I don’t know how or why the topic came up, but for some reason we were discussing how selfless you had to be in order to really make a marriage work. The longer the discussion went on, the more I could see the practicality and logic of it. I’ve now thought about it so much, that I already know one of the first questions I’m going to ask when my daughters or son tell me they’ve found the one they think is “it” – the special someone they want to spend the rest of their life with. I’m not going to say, “So, do you love him?” Instead, I believe the question will be, “Are you ready to take a back seat; are you ready to sometimes give up your wants, are you ready to put a priority on someone else’s needs?”
Not that I think you need to become a doormat once you say, “I do."A marriage should help make you more complete and fulfilled – but it should make you want to serve the other person.
Let me explain what I mean, just from our personal experience, as I know every marriage is unique and different.
I’ve now been married for over 21 years, and if I wanted to get selfish – I could languish in self-pity over all the dirty clothes I’ve had to wash for my husband during those years.
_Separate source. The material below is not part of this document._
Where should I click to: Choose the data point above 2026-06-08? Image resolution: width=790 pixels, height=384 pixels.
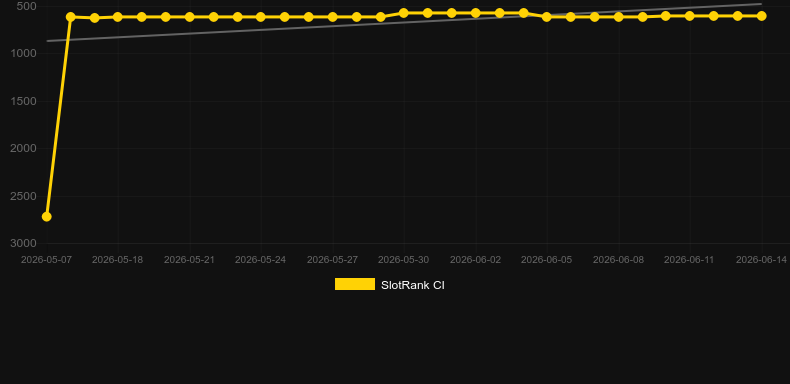point(619,17)
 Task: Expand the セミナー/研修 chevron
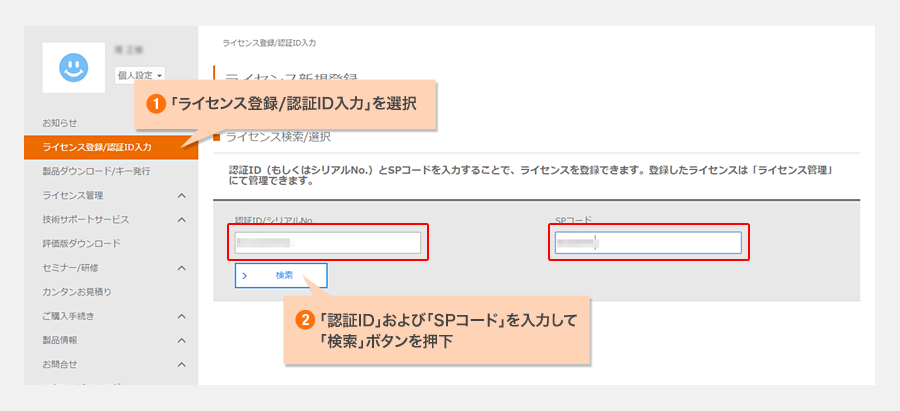(x=182, y=268)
Or, all the lunches I’ve packed for him, or all the messes I’ve cleaned up after him, or all the meals I’ve cooked for him. I suppose if I wanted to think only of myself, I could say, “You know what? I’m not your servant girl, and from now on you’re doing those things for yourself.”
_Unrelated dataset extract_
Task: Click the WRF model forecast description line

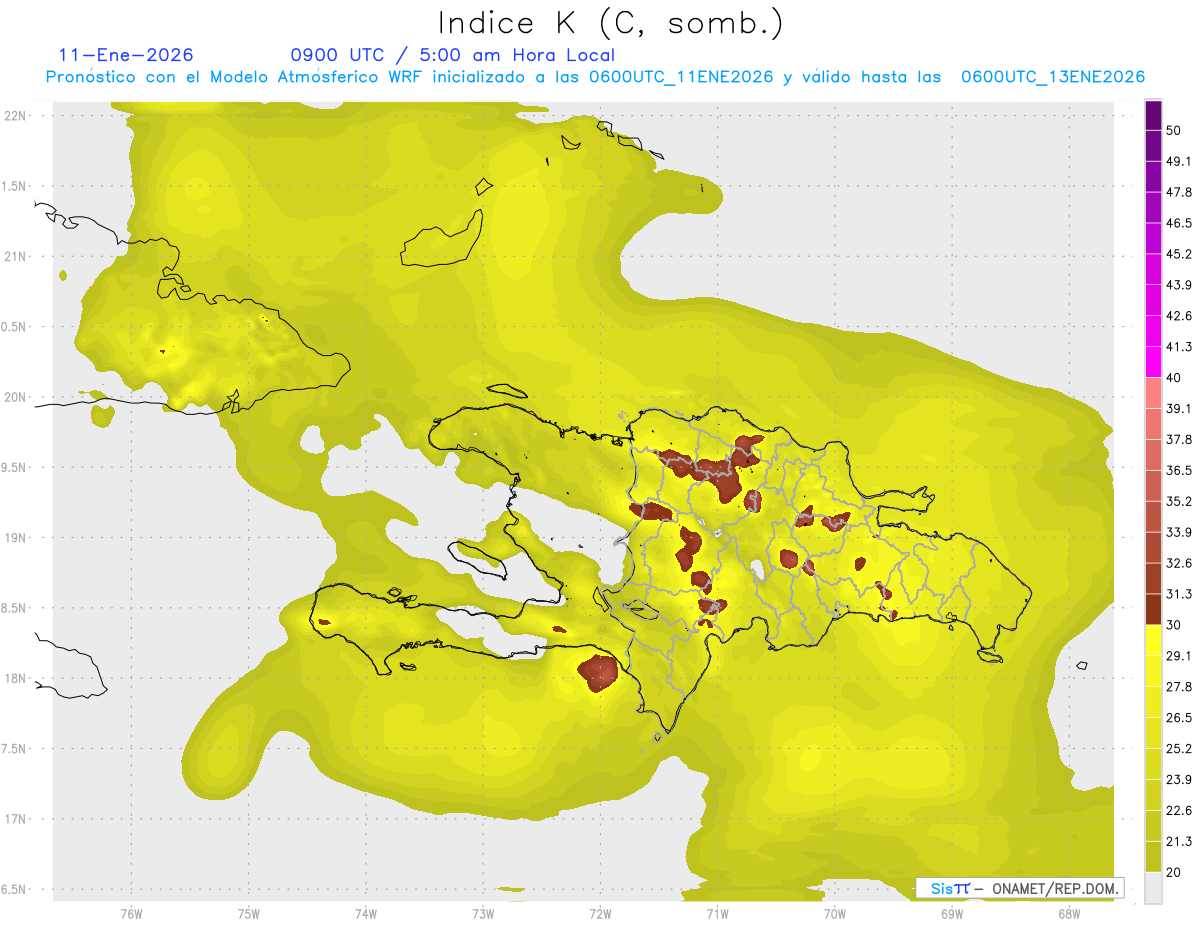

What about from his perspective? He’s spent 21 years working his tail off earning a living, only to turn most of it over to me. Sure, the majority of the time I use that money to buy groceries, pay bills, and things that aren’t just for ME – but there are plenty of times when I spend some of it on myself. Wouldn’t he be justified in saying, “Hey, it’s about time you did your fair share around here and started earning a little income yourself!”
Instead (and I know some people will think this is weird) I actually take pleasure in fixing a meal that I know my husband is going to enjoy. And maybe I can’t say I “enjoy” doing his laundry – but it makes me feel good when he’s looking for a specific shirt to wear, and I can say, “Oh, I just washed that for you, its right here.”
Am I repressed or unfulfilled? Do I ever think, “You know, if I weren’t married, I could do whatever I wanted for me, myself and I”? No, I’m honestly very happy and content. There is a deep satisfaction that comes from getting yourself off of center stage, and focusing on another.
What about from his perspective? Is he cheating himself out of all the fun “toys” and hobbies he could have, if he didn’t have to use all of his money to support a wife and children? In reality, he actually enjoys giving me the money to put in the bank every week; he likes being “the provider." And he has fun trying to convince me that I really should go buy something just for myself with some of the extra. He literally does have to convince me most of the time, because I can always think of something that he or the children probably need worse than I need anything.
It’s not something you’re going to hear or read in the media, but I believe it’s one of the most basic fundamentals for a marriage to thrive…put the other person first. You’re not depriving or cheating yourself…rather, you’re investing in your marriage, and a lifetime of love.